> Prompt
Every line from the one with "You are a GUI" through the end of the material below, both ends included, should be transcribed exactly, without pictures.

> Data supplied
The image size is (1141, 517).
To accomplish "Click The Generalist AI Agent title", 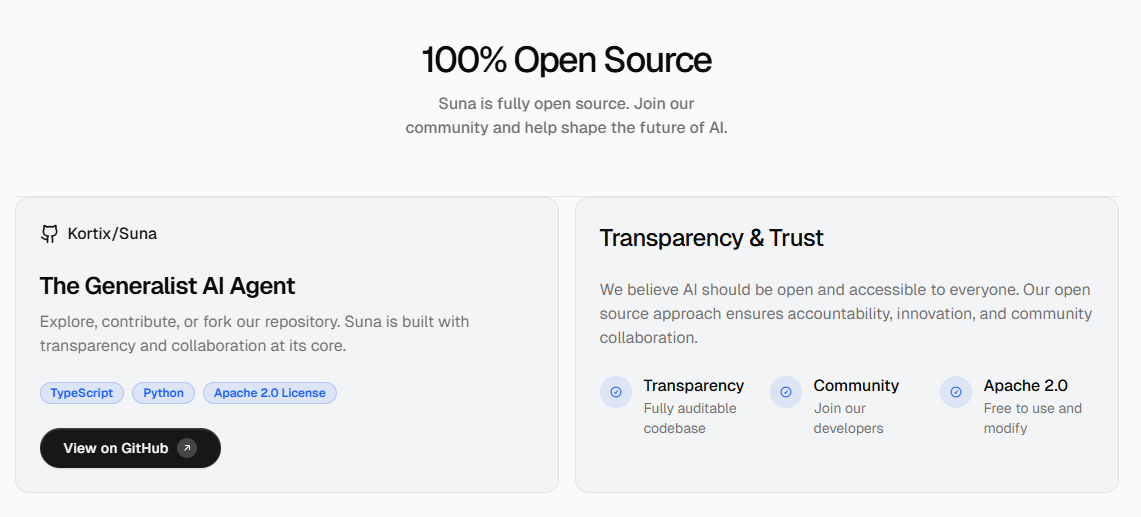I will 167,286.
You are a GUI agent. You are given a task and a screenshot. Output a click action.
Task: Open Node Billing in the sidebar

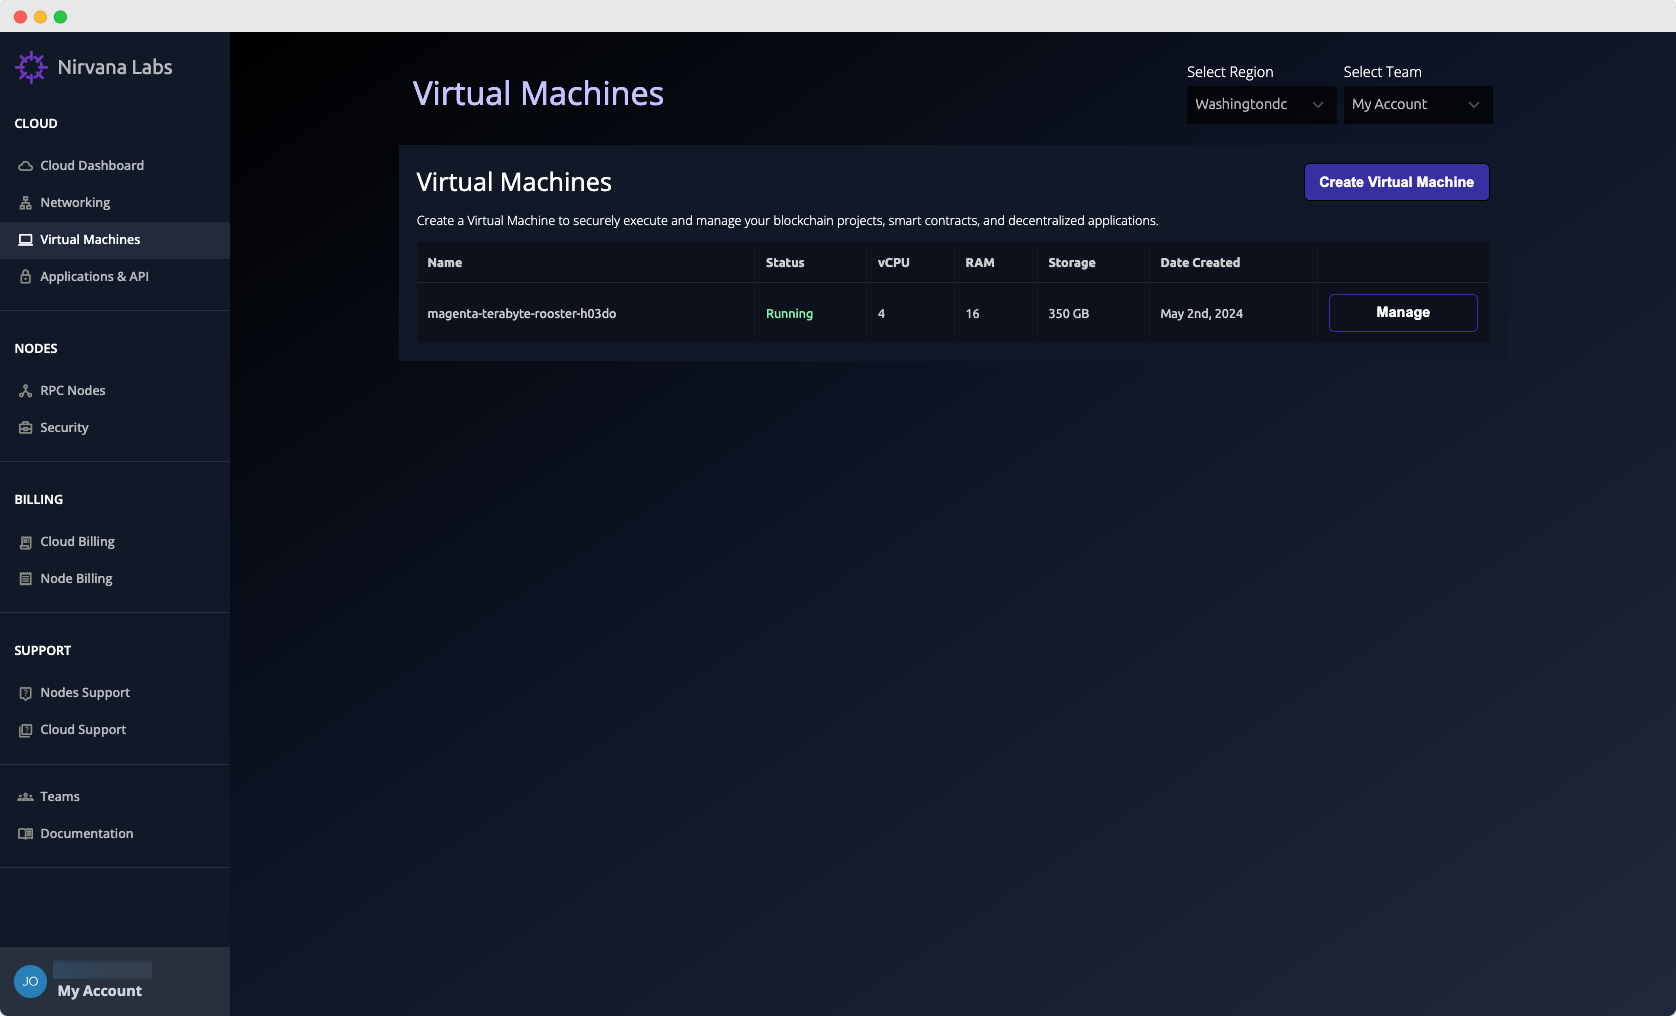coord(76,579)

> Answer space
You are a GUI agent. You are given a task and a screenshot. Output a click action.
Task: Open Node Billing in the sidebar

coord(76,579)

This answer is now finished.